1. Umgang mit den Rückforderungsbescheiden
Aus den oben dargestellten Beispielen zum Rückzahlungsbedarf ergeben sich zahlreiche Fragen, wie mit den Rückforderungsbescheiden bei den antragstellenden Unternehmen umgegangen werden soll. Im Folgenden sollen Handlungsanweisungen bzw. taktische Möglichkeiten dargestellt werden. Der Schwerpunkt der Betrachtung liegt dabei auf den Handlungsoptionen des Steuerberaters bzw. des Rechtsanwalts.
2. Aufschiebende Wirkung Widerspruch und Klage
Die Einlegung eines Widerspruchs gegen den Rückforderungsbescheid und auch die Erhebung der Klage gegen einen Widerspruchsbescheid haben grundsätzlich aufschiebende Wirkung nach § 80 Abs. 1 VwGO. Das bedeutet, dass die Behörde, die den Rückforderungsbescheid erlassen hat, den Verwaltungsakt nicht vollziehen darf, insb. keine Vollstreckungsmaßnahmen ergreifen.
Fälligkeit: In der Praxis bedeutet das, dass die Beträge, die von den Bewilligungsbehörden mittels der Rückforderungsbescheid zurückgefordert werden, bei Einlegung eines Rechtsbehelfs nicht zurückgezahlt werden müssen. Die Rückzahlung wird erst dann fällig, wenn der Rückforderungsbescheid nach erfolglosen Rechtsbehelfsverfahren rechtskräftig geworden ist.
Verzinsung: Es besteht lediglich die Gefahr, dass die zurückzuzahlende Fördersumme zu verzinsen ist. Gemäß Ziff. 3.13 der FAQs zu den Schlussabrechnungen des BMWi soll bis zum Ende der Zahlungsfrist keine Verzinsung zu leisten sein. Nach Erlass des Rückzahlungsbescheids beträgt die Rückzahlungsfrist sechs Monate ab Bescheiddatum.
Ab Fälligkeit der Rückzahlungsforderung soll eine Verzinsung i.H.v. 2 % über dem Basiszinssatz festgelegt werden. Eine Verpflichtung hierzu besteht mithin nicht. Jedenfalls ist derzeit davon auszugehen, dass mit Einlegung eines Widerspruchs oder Erhebung der Klage gegen den Rückforderungsbescheid keine Verzinsung mangels Fälligkeit und der aufschiebenden Wirkung stattfindet.

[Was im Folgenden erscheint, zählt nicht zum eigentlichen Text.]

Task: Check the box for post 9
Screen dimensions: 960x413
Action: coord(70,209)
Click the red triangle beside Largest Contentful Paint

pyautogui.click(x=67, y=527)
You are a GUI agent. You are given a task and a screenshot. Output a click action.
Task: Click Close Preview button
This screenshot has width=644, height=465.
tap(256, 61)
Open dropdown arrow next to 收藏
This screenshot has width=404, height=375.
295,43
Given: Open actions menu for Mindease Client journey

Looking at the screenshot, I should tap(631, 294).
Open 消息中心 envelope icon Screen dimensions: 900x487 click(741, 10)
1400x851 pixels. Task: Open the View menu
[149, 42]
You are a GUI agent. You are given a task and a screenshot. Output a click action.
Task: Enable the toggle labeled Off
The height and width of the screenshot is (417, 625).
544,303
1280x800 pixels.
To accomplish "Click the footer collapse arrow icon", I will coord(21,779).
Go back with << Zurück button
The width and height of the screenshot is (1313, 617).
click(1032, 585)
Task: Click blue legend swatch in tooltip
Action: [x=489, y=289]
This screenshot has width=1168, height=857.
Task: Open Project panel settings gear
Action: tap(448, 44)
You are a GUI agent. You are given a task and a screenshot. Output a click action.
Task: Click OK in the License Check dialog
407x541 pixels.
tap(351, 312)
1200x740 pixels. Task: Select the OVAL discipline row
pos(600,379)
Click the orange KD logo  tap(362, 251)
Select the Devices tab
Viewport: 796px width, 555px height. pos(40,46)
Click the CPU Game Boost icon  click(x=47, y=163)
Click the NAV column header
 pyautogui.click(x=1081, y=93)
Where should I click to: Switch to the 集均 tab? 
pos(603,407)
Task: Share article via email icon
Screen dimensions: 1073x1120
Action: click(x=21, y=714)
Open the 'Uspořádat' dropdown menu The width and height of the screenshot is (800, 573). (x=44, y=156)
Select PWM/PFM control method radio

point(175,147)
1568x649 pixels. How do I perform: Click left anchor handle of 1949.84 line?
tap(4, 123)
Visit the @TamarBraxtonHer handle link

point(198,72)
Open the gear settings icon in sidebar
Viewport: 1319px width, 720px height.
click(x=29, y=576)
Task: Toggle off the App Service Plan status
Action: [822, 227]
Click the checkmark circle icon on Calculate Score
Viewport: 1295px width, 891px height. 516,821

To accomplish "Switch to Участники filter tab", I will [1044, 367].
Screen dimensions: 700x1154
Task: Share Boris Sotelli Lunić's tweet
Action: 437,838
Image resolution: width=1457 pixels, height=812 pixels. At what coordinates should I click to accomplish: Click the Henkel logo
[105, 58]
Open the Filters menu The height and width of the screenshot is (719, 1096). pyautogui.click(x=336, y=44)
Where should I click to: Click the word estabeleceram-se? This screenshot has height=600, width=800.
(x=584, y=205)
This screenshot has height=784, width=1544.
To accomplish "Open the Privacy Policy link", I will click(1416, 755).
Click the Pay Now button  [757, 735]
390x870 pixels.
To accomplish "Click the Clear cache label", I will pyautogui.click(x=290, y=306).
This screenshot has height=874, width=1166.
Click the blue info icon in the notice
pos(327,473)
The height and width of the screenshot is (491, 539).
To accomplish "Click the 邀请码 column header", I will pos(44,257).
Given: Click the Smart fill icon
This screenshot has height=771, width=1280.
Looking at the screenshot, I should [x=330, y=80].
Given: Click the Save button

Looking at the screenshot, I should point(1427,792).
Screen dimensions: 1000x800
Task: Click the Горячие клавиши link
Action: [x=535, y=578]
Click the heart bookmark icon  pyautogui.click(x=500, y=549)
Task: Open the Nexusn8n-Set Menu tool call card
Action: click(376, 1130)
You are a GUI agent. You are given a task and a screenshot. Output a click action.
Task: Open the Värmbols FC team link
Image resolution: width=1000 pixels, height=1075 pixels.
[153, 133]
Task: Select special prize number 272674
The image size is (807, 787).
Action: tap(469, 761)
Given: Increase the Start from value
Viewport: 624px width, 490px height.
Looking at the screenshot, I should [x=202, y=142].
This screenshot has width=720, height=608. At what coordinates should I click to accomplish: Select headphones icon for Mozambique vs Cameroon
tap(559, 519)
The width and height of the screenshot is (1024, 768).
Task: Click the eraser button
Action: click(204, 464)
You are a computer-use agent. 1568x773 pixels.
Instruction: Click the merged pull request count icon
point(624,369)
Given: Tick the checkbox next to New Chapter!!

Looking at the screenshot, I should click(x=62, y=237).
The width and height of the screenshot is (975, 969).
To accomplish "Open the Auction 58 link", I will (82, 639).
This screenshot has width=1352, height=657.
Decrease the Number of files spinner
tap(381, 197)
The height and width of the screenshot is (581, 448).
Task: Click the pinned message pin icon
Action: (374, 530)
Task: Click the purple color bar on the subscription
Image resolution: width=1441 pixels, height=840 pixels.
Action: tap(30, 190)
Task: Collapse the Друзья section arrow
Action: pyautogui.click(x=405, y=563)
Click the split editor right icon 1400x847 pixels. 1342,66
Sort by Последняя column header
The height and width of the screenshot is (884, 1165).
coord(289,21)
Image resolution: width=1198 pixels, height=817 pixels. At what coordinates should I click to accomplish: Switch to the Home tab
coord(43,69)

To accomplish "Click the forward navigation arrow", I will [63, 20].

Beraterhinweis Sofern Aussichten auf Erfolg in den jeweiligen Verfahren gesehen werden oder nur um die Zahlungsfrist nach hinten zu schieben, ist es ratsam, Rechtsbehelfe gegen die Rückforderungsbescheide einzulegen. Erst nach Eintritt der Rechtskraft, lebt die Rückzahlungspflicht wieder auf. Klageverfahren vor den Verwaltungsgerichten dauern üblicherweise 12–18 Monate. Fehlende aktuelle Liquidität kann durch Ergreifen eines Rechtsbehelfs umgangen werden.
3. Steuerbilanzielle Behandlung der Rückzahlungsverpflichtung
Fraglich ist, wie eine Rückzahlungsverpflichtung steuerbilanziell zu behandeln ist. Im Rahmen der Schlussabrechnung stellen viele prüfende Dritte fest, dass die Corona-Hilfen entweder komplett oder teilweise zurückzuzahlen sind. Diese Information gilt es frühzeitig mit den Mandanten zu besprechen und insb. in der Bilanz umzusetzen.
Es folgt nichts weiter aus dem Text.